Il faut alors donner le chemin pour créer les sous-sous-dossiers qui lui est différent.

Un code en applescript pour te donner une idée pour créer ton propre code.

Testé avec Mountain Lion 10.8.4


-- Initialisation des variables des Dossiers et Sous-Dossiers à créer (a modifier à la demande)
set {dossiers_, sous_Dossiers} to {{"Dossier1", "Dossier2", "Dossier3"}, {"1-CR2", "2-PSD", "3-JPEG", "4-JPEG BD"}}

-- La date en format type 19-08-2013 (pour faire simple) en utilisant le terminal
set date_ to (do shell script "date +\"%d-%m-%G\"") as string

-- Choix du nom du futur dossier
set nomDossier to text returned of (display dialog "Nom du dossier" default answer "")

-- Ou l'installer
set destination to choose folder with prompt "Choisissez où créer le dossier" 

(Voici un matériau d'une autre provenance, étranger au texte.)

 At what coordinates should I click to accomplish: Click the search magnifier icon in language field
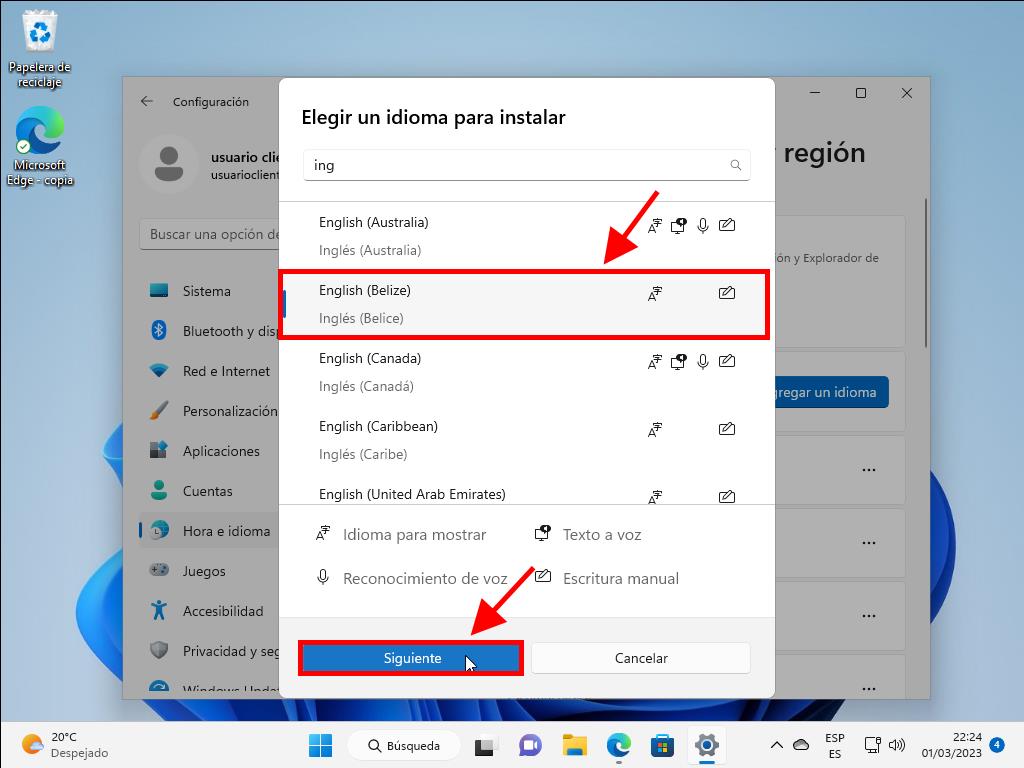click(736, 165)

-- Ajout de la date au nom
set dossierMaitre to nomDossier & " " & date_ as string
-- Date et nom à la  suite
-- set dossierMaitre to date_ & " " & nomDossier as string

-- Chemin de destination de ce nouveau dossier
set chemin to destination & dossierMaitre & ":" as string

tell application "Finder" -- Oui, on a besoin de lui

	-- Création du dossier daté
	make new folder at destination with properties {name:dossierMaitre}

	-- Lecture et création des sous-dossiers
	repeat with i from 1 to (count items of dossiers_)
		-- Lecture des noms des sous-dossiers
		set lue to text item i of dossiers_ as string
		-- Création des sous-dossiers
		make new folder at chemin with properties {name:lue}

		-- Si c'est le sous-dossier Dossier1
		if lue is item 1 of dossiers_ then
			-- Chemin de ce sous-dossier
			set nouveauChemin to chemin & lue & ":" as string

			-- Lecture et création des sous-sous-dossiers
			repeat with j from 1 to (count items of sous_Dossiers)
				-- Lecture des noms des sous-sous-dossiers
				set lue_ to text item j of sous_Dossiers as string
				--Création de ces sous-sous dossiers
				make new folder at nouveauChemin with properties {name:lue_}
			end repeat

		end if
	end repeat
end tell


J'ai écrit ce code pour bien comprendre le fonctionnement, par le terminal 4 lignes font le travail.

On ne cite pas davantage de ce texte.